Task item: Below are records; print only the lines from the line containing "This screenshot has" to the end, both included, reproduced exactly and without the pictures.

Materials provided:
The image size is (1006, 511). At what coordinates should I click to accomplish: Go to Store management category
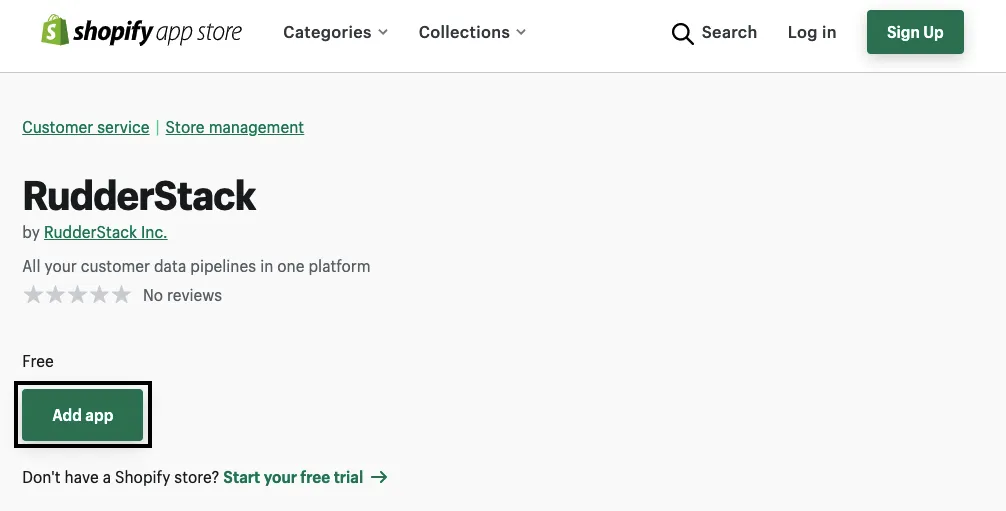coord(234,127)
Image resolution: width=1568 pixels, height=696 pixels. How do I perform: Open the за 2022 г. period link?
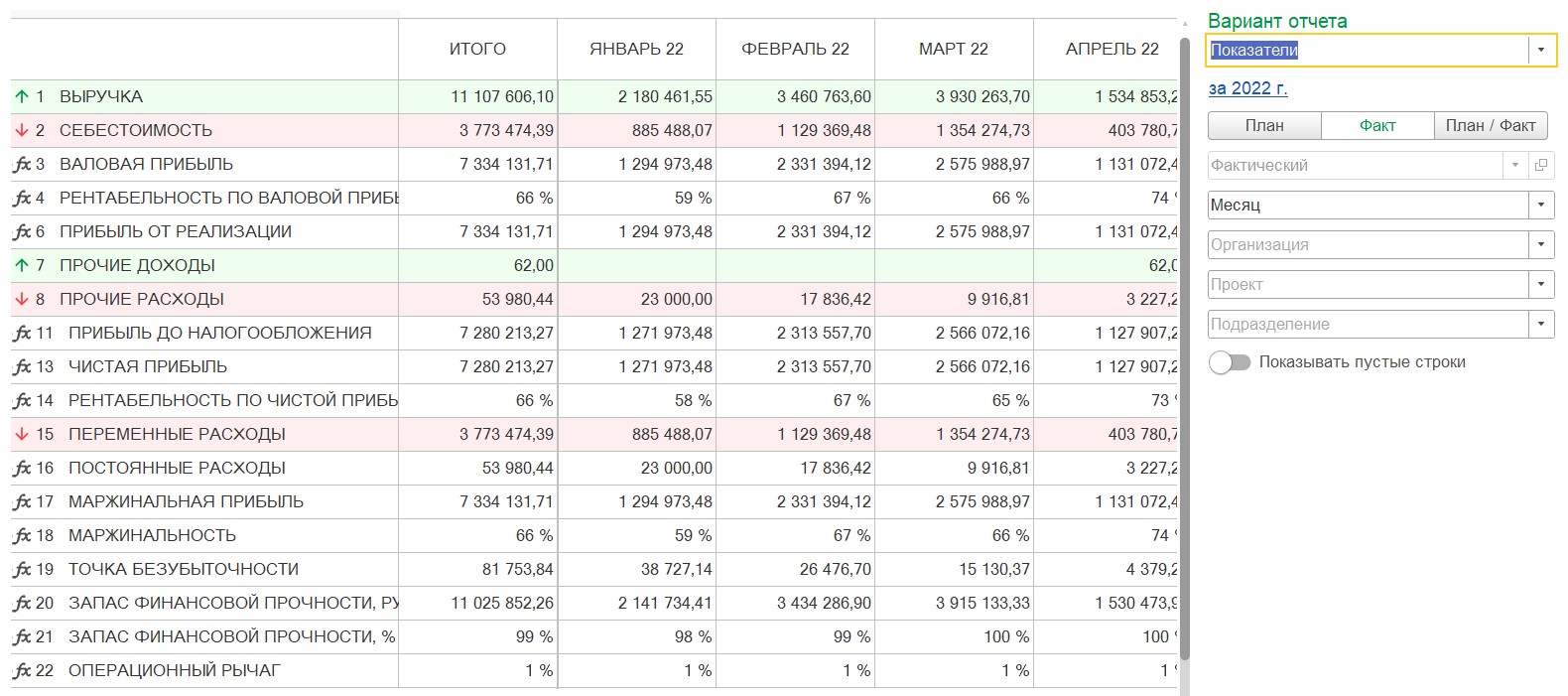point(1247,88)
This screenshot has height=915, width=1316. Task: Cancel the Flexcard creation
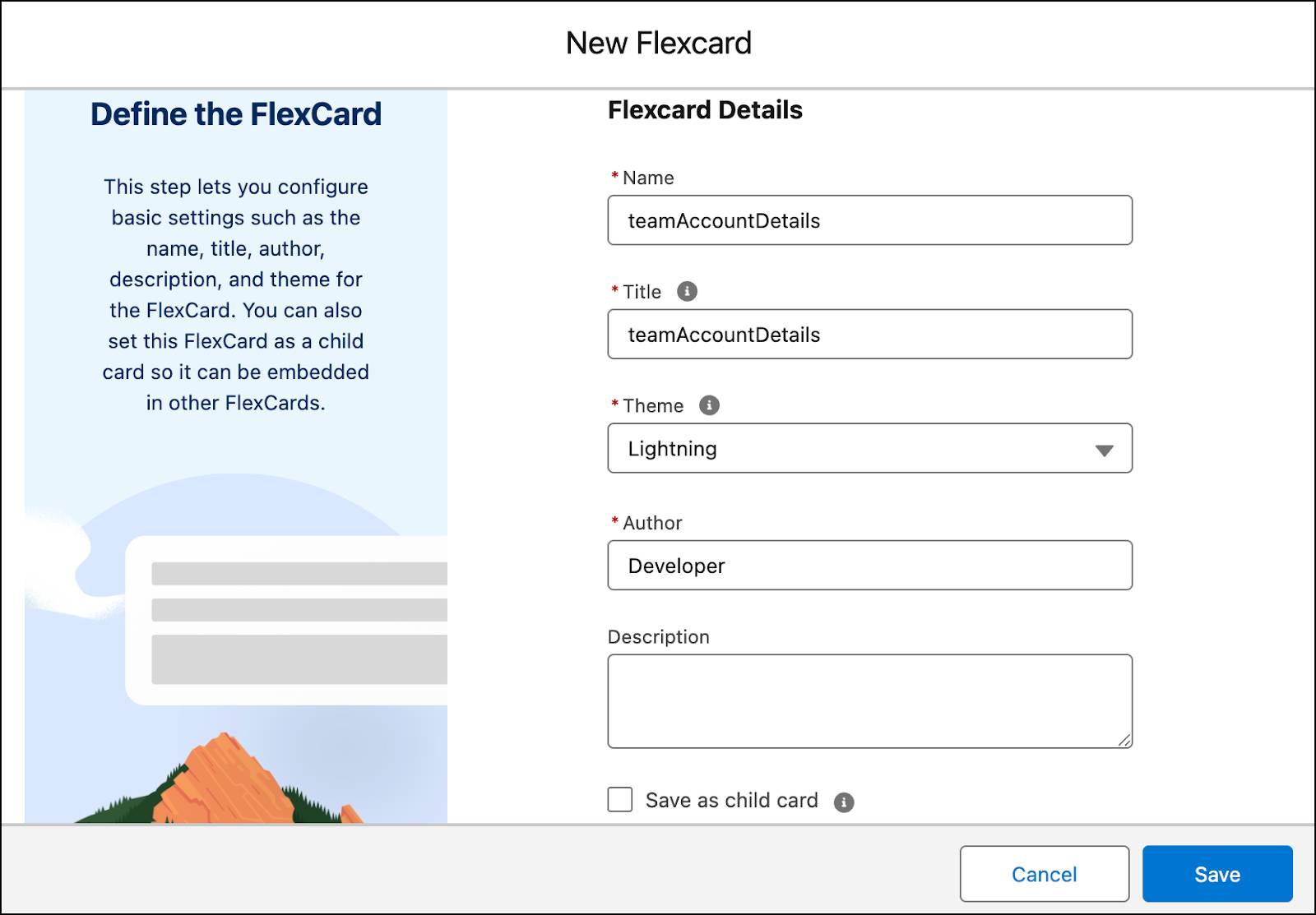point(1044,874)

Worked solution:
This screenshot has height=915, width=1316. Task: Cancel the Flexcard creation
point(1044,874)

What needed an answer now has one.